Но смотрите! Погладьте еще раз слои образов, мои кольца. Видите одетых в темное? Тех, кто устремляется к ужасу, а не от него. Наши зрительные пятна мало что различают, даже при дневном свете, потому что одеяние этих вновь появившихся позволяет им сливаться, оставаться незамеченными. Тем не менее мы/я замечаем приземистые фигуры квуэнов. Квуэны мчатся, и на спинах у них сидят люди. А еще дальше – урское войско. Раздается гулкий звук, который редко кому приходилось слышать, – звук смертоносного хунского гнева. Из середины этих неожиданных пришельцев поднимаются какие-то трубы, и, когда летающие демоны обращают на них свой убийственный гнев, эти трубы безжалостно разрезают их.
Оно здесь, в нашем сердечнике, где воск фиксирует только рев – вспышку – и перегрузку жгучих остаточных изображений, а потом…
Теперь перед нами то, что последовало.
Вот по крайней мере что-то такое, что мы можем сделать в реальном времени. Наверно, помощь старого аптекаря в отставке здесь пригодится.
Согласны, мои кольца?
Удивительное единогласие. Оно делает более легкой ту непривычную поспешность, с которой я бросаюсь на помощь.
Сара
Трудный маршрут не уменьшил напряжения между двумя группами повстанцев. Раскрашенные воины Ур-Качу и одетые в тусклое охотники Дединджера настороженно поглядывали друг на друга, ели отдельно под покровом выцветшей и заплатанной ткани и никогда не оставляли оружие. В каждой группе спали по очереди, не больше шести одновременно, а остальные в это время сторожили. Сара понимала, что этот союз не продержится и дура после того, как перестанут действовать общие интересы.

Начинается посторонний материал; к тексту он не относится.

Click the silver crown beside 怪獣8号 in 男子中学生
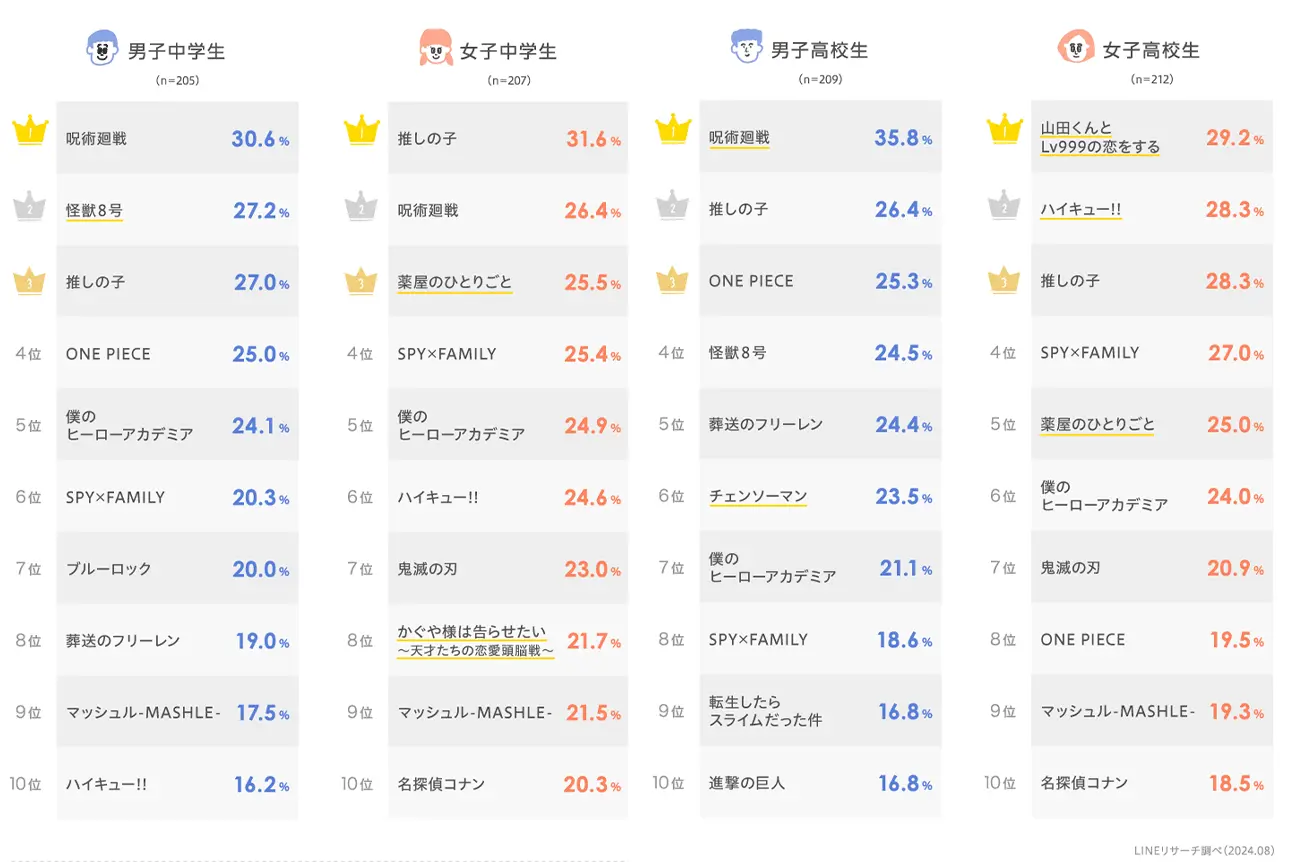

А что, если они столкнутся? На таком небольшом пространстве не будет ни маневров, ни стратегии – только сцепившиеся, рубящие друг друга фигуры.

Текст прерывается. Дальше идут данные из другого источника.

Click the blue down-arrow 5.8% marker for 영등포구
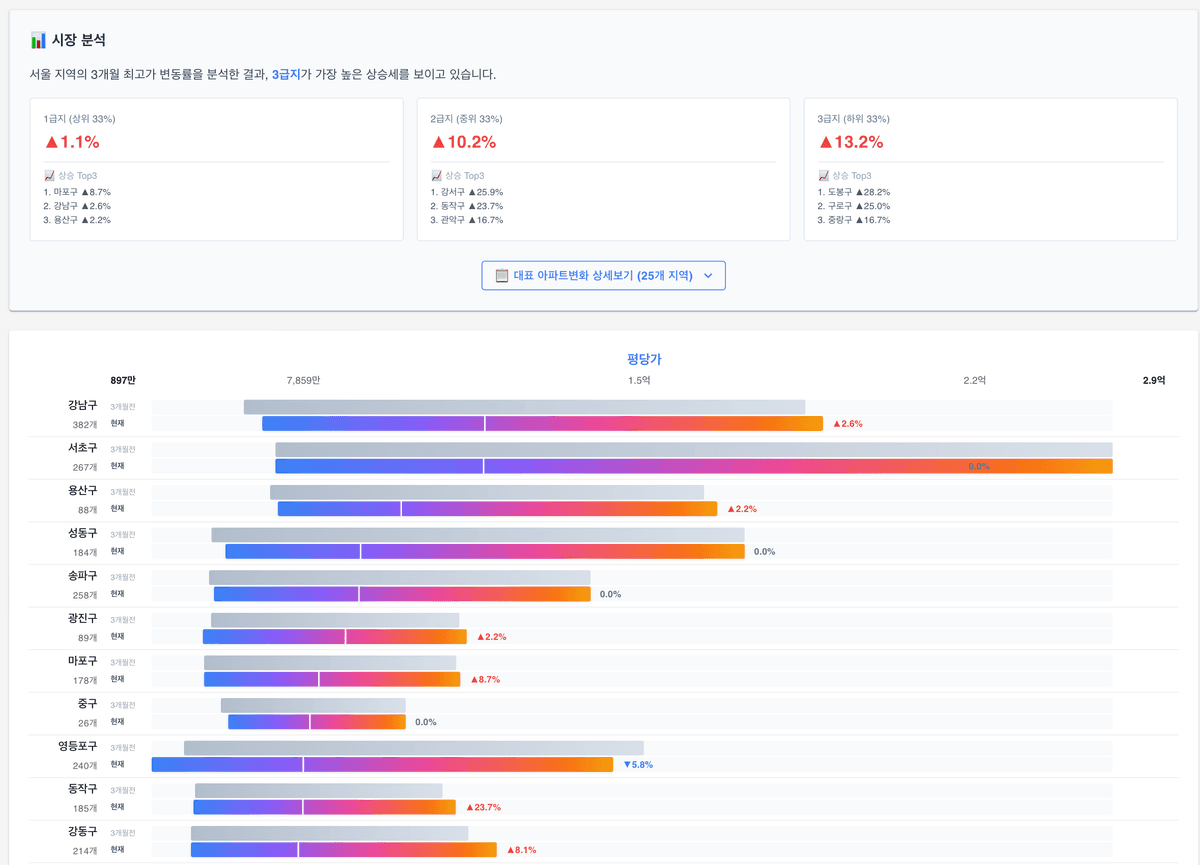coord(637,765)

Сара вспомнила иллюстрацию с фронтисписа книги Хауф-Хутау “История урско-землянских войн”. Эта книга – одна из самых популярных из тех, что вышли после Великой Печати. Мелким шрифтом великий историк поясняет, что скопировал эту сцену из книги по истории искусства еще времен
“Обители”. В той книге воспроизводился скульптурный фриз, некогда окружавший Парфенон в Древней Греции. Знаменитый рельеф изображал длинный ряд могучих фигур, схватившихся в смертельной битве, – обнаженные люди сражаются с яростными чудовищами, полулюдьми-полулошадьми, которые встают на дыбы, лягаются и бьются насмерть. Согласно мифу, сражение началось во время праздника мира и привело к уничтожению всей расы кентавров.

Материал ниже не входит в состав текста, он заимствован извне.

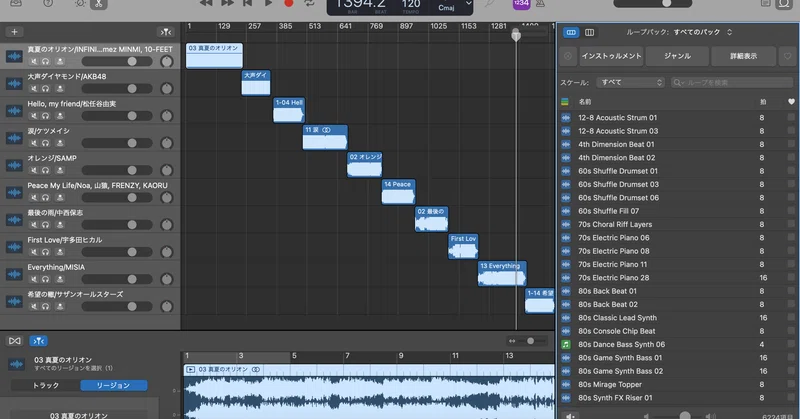Open the scissors editor button in toolbar
800x419 pixels.
(98, 4)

Конечно, у уров нет почти ничего общего с кентаврами, за исключением четырех ног и двух рук. Но фриз производит такое жуткое впечатление, так действует на нервы, что он стал чрезвычайно популярен в эпоху войн и поддерживал мужество и решимость у обеих воюющих сторон. Саре совсем не хотелось, чтобы перед ней ожила эта кровавая сцена.
Из остальных пленников, захваченных в оазисе Уриутта, молодой Джома уже затих, как погасшая свеча, закутался в одеяло и крепко спал. Незнакомец в стороне неторопливо ел кукурузную кашу, часто откладывая ложку, чтобы извлечь из дульцимера несколько негромких нот или просто совершить ритуал пересчитывания струн. Казалось, для него числа подобны музыке – окно к прошлому, к тому, кем он был когда-то. Числа и музыка сохранили ему верность, в отличие от утраченного владения речью.
Взрывник Курт сидел со своим блокнотом, иногда заглядывая в небольшие книги, с которыми никогда не расставался и никому не показывал – держал либо в сумке, либо во внутреннем кармане. Когда какой-нибудь ур или человек проходили рядом, Курт прикрывал свою работу, но как будто не возражал, если Прити, принеся ему еду, оставалась рядом. Приняв свое лучшее выражение типа “я-только-тупое-животное”, Прити какое-то время делала вид, что ищет в шерсти насекомых. Но вскоре маленькая самка шимпанзе уже заглядывала через плечо взрывника, потирая подбородок, обнажая зубы в улыбке молчаливого и радостного интереса.
Саре приходилось сдерживаться, чтобы не рассмеяться вслух. В то же самое время она беспокоилась.